§ **Problem details**: How many lines in the entries below contain the word "should"? Reply with the number alone.

§ **Records for the exercise**:
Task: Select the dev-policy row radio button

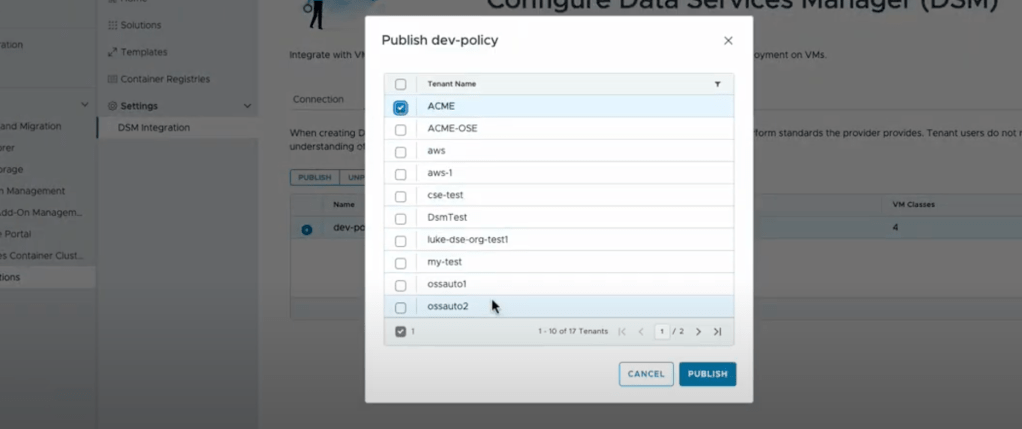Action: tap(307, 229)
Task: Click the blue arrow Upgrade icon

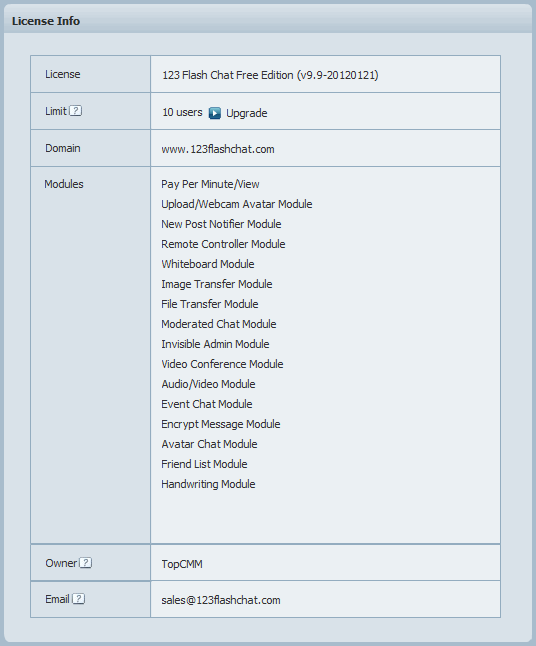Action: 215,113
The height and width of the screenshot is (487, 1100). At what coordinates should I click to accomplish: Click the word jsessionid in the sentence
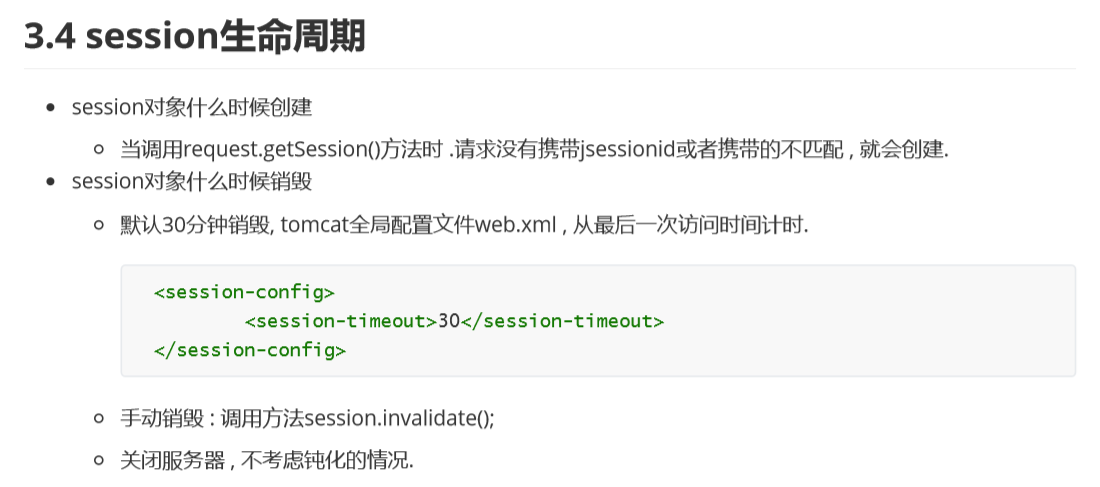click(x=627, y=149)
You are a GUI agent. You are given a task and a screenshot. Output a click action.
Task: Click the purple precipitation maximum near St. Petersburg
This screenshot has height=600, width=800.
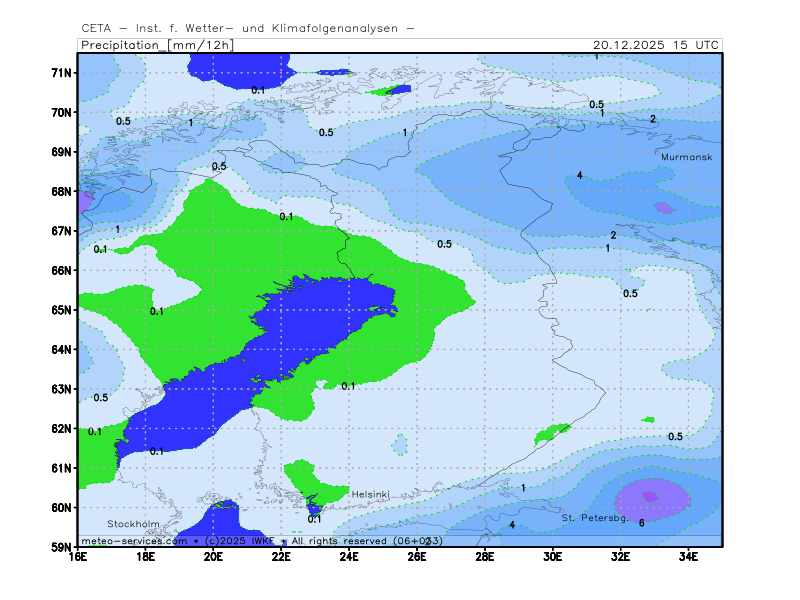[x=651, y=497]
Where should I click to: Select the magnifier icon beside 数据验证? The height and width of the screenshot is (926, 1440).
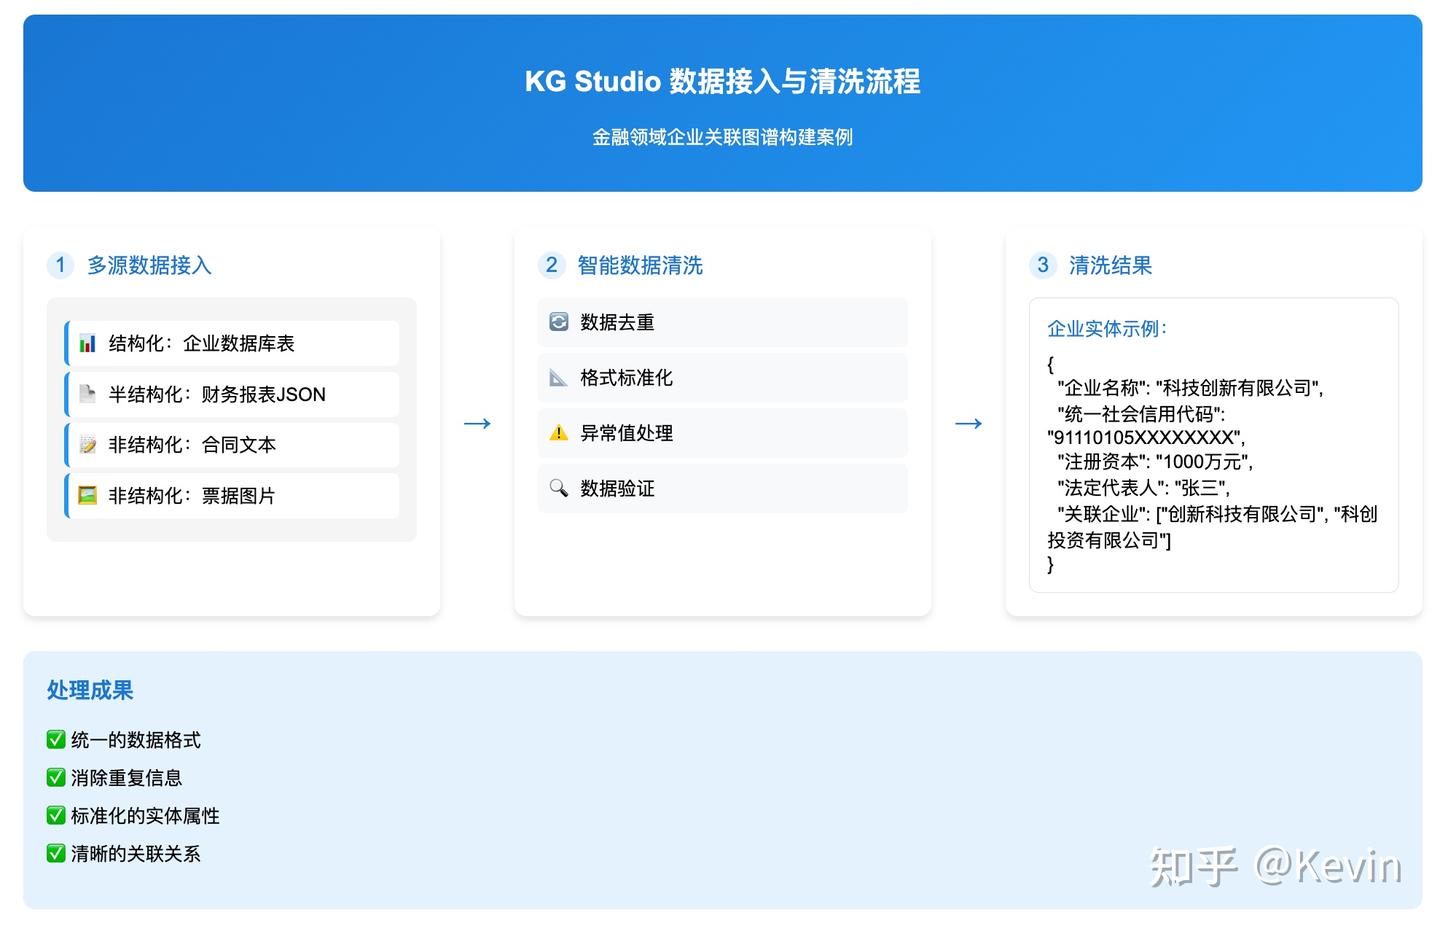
==
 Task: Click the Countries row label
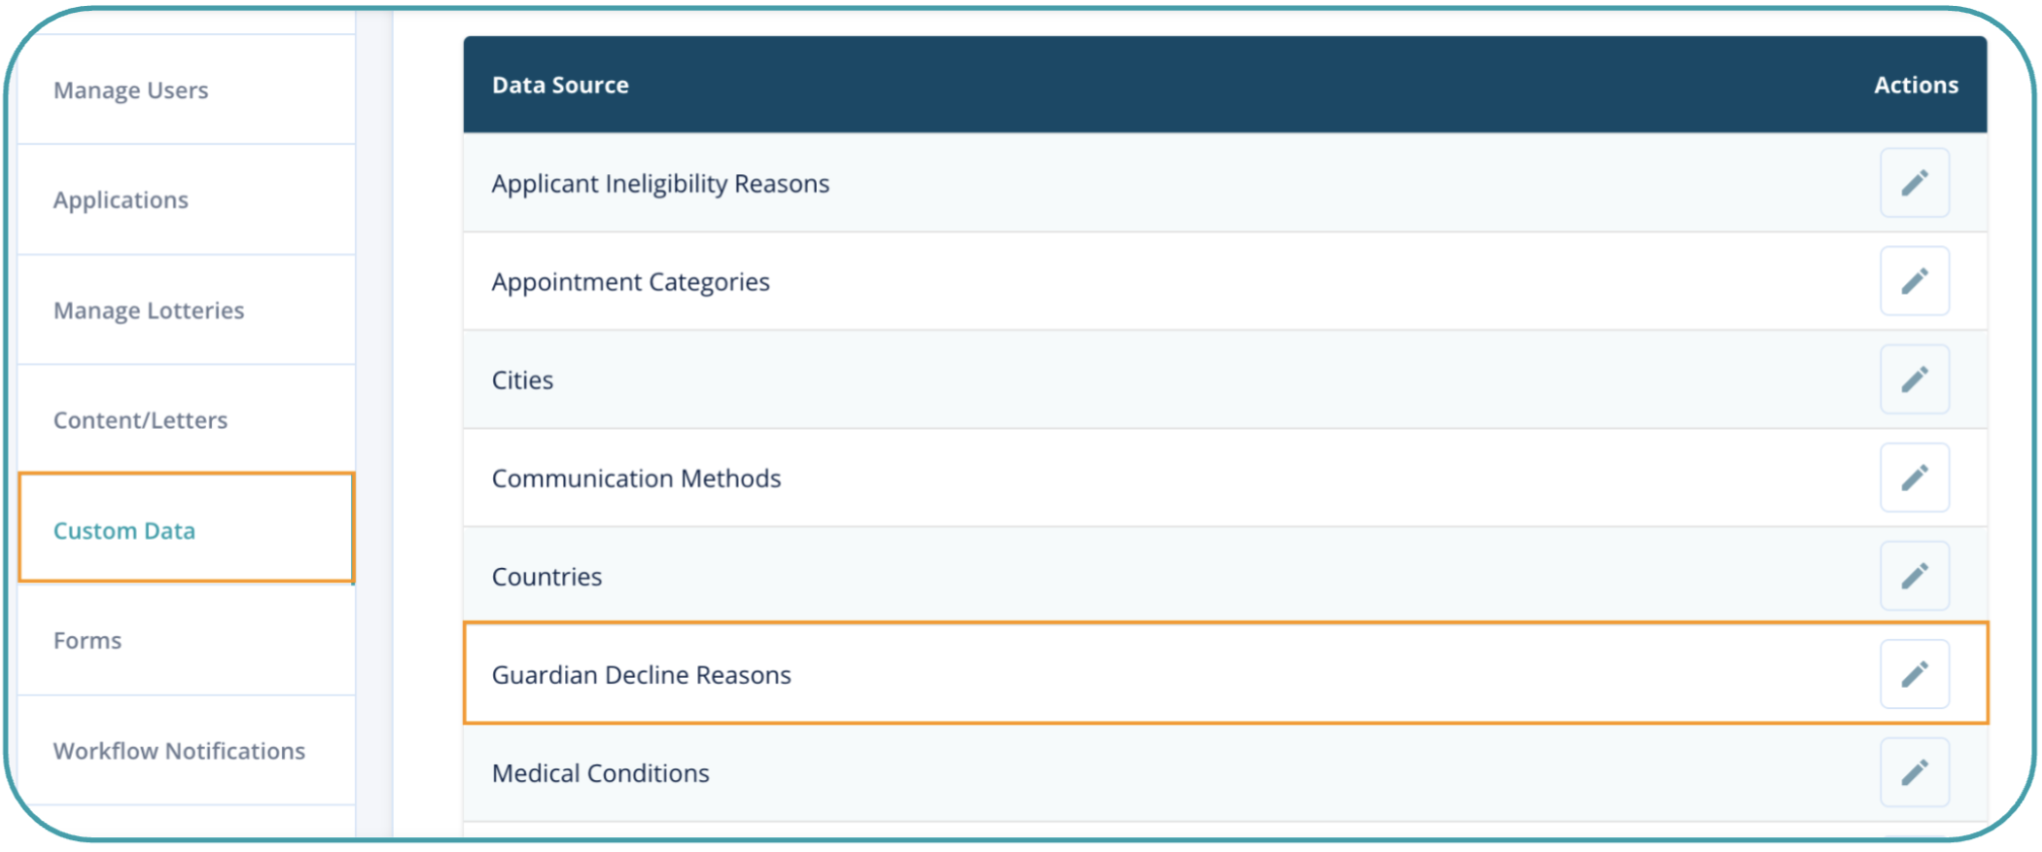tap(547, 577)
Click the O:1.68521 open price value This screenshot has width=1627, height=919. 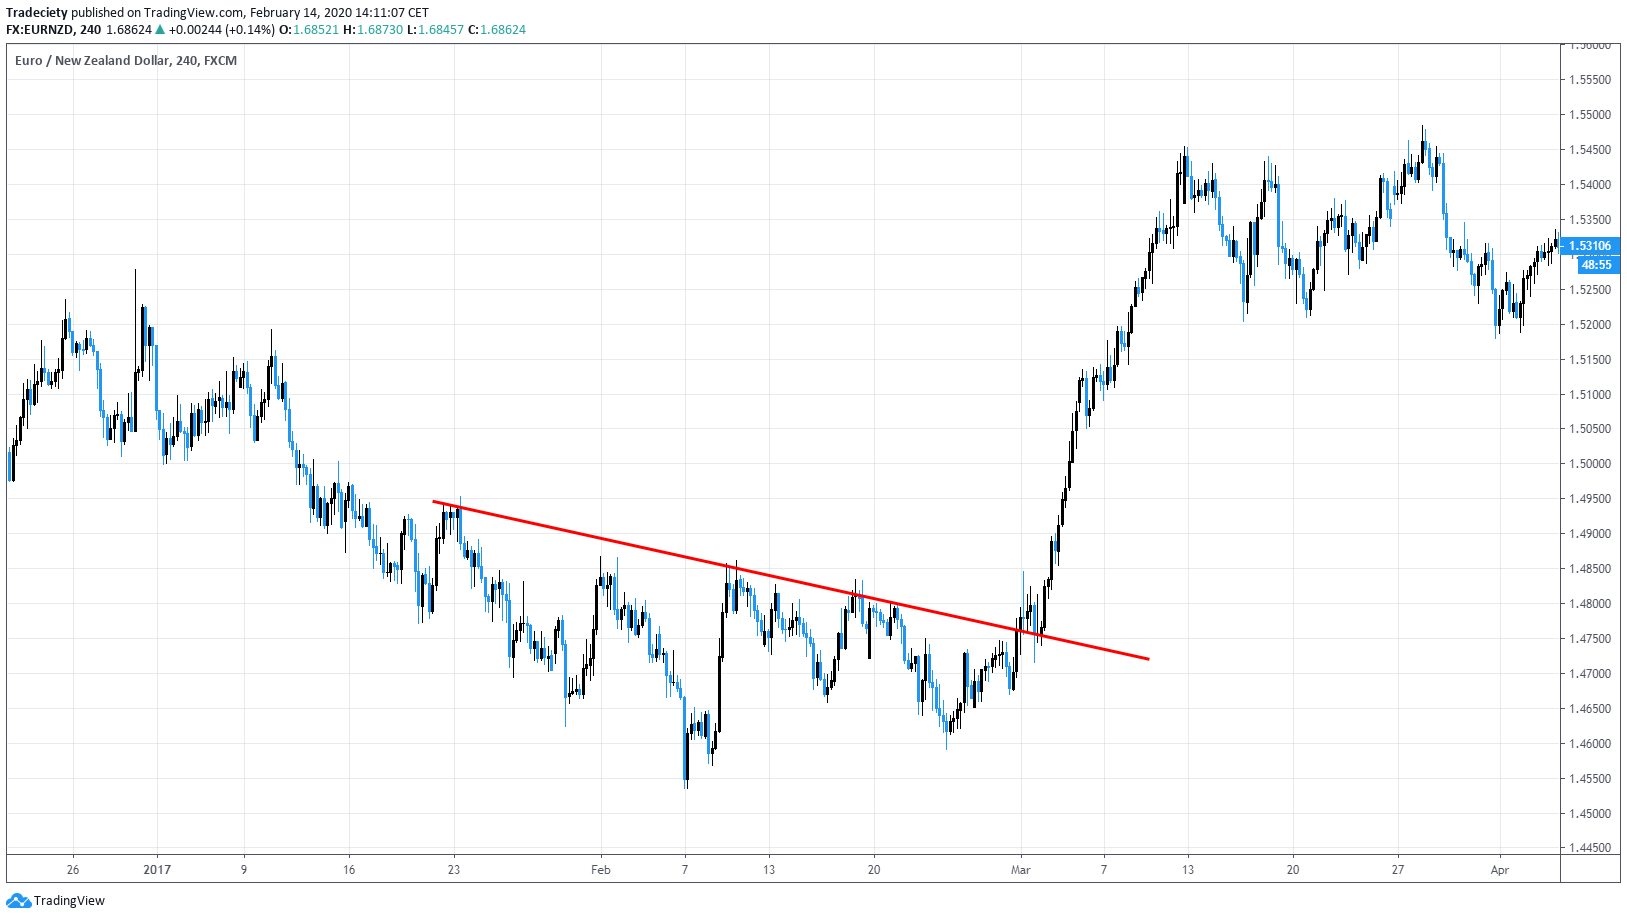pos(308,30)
* * *
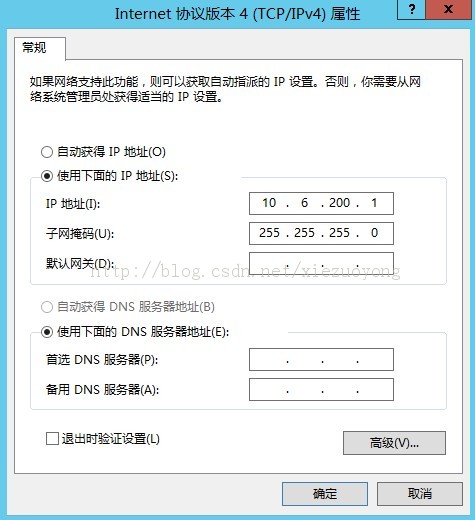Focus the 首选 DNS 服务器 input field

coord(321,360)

§ **Final result**: 2